障害を持つ元戦闘員等の社会復帰のための技能訓練プロジェクト後の取組視察

2020/3/12
集合写真
農耕の職業訓練
2月18日,今井大使は,北部県ムサンゼ郡にあるムトボ動員解除・除隊兵士社会復帰センターを訪れ,ルワンダ動員解除・除隊兵士社会復帰委員会(RDRC)の元戦闘員の再統合を進める取組を視察しました。RDRCは,ジェノサイド後にコンゴ(民)に流出した民兵の動員解除・帰還の推進のために設置され,1997年から元戦闘員の社会への再統合に尽力しています。
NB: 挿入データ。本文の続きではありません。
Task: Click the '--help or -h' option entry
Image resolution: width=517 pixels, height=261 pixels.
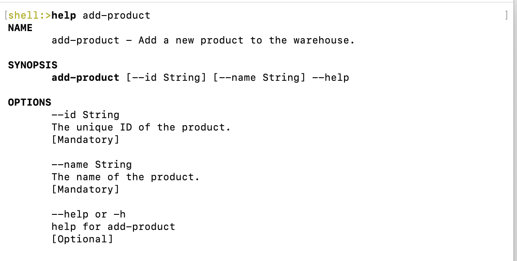Action: 89,214
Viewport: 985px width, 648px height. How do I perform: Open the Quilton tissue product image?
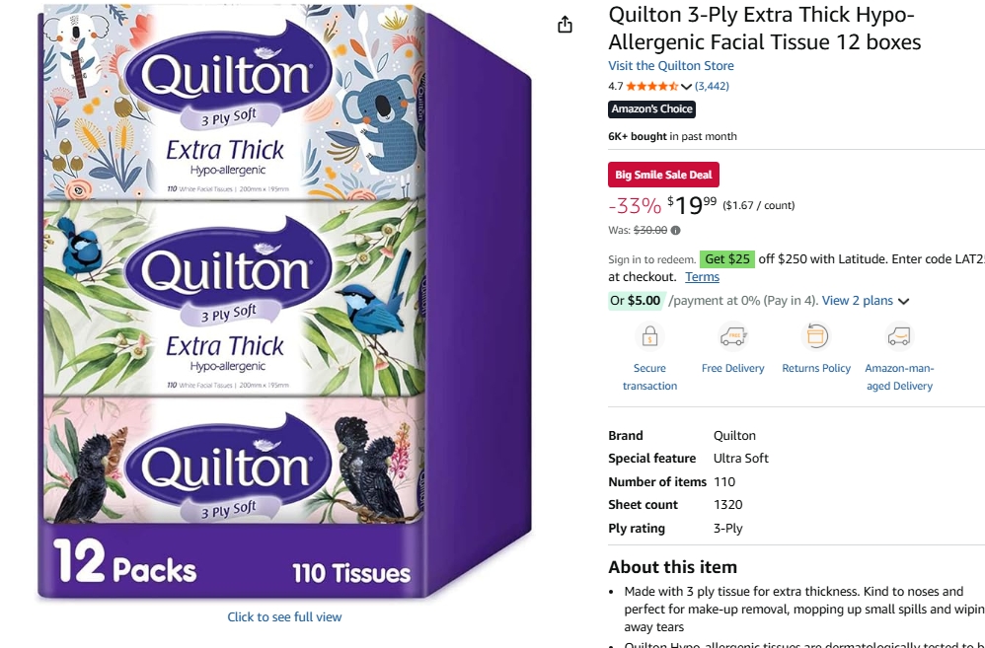coord(284,302)
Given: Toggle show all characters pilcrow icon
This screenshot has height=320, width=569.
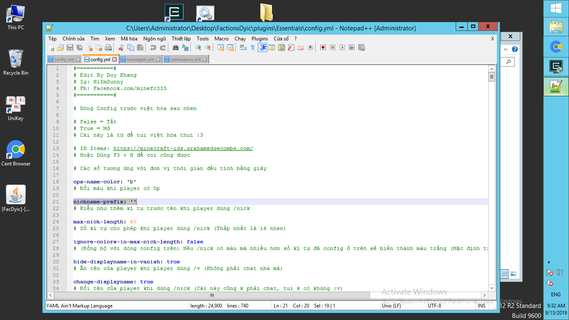Looking at the screenshot, I should point(252,48).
これまで,日本政府は,JICAを通じて,「障害を持つ除隊兵士社会復帰のための技能訓練プロジェクト(2005-2008)」及び「障害を持つ元戦闘員と障害者の社会復帰ための技能訓練プロジェクト(2011-2014)」で2度の支援を実施してきました。今回の訪問は同事業のフォローアップも兼ねて,主に裁縫,仕立,農耕,レンガ積等の職業訓練の現場を視察しました。
レンガ積の職業訓練
裁縫の職業訓練
今井大使は,「RDRCの努力は成果を出しており,ユニークな取組に感銘を受けた。職業訓練後,元兵士達はルワンダを発展させる推進力となる労働者となるだろう。技能労働者は,労働市場では需要が高く,職業訓練は,自律的な経済活動を支える上で不可欠である。」と述べました。
 
ニャムラングワRDRC委員長は,「日本は様々な職業訓練において当センターを支援してくれた。自分は,技能労働者達が,獲得した技能を活用して家族や近隣の地方自治体の生活水準を高めることができると確信している」と述べました。
 
2019年11月に,JICAルワンダ事務所は,ルワンダと大湖地域の平和構築活動を評価し,RDRCに対してJICA理事長表彰を授与しています。丸尾JICAルワンダ事務所所長は,「RDRCの取組は有益であり,他のアフリカ諸国のモデルケースとなる価値がある」と述べました。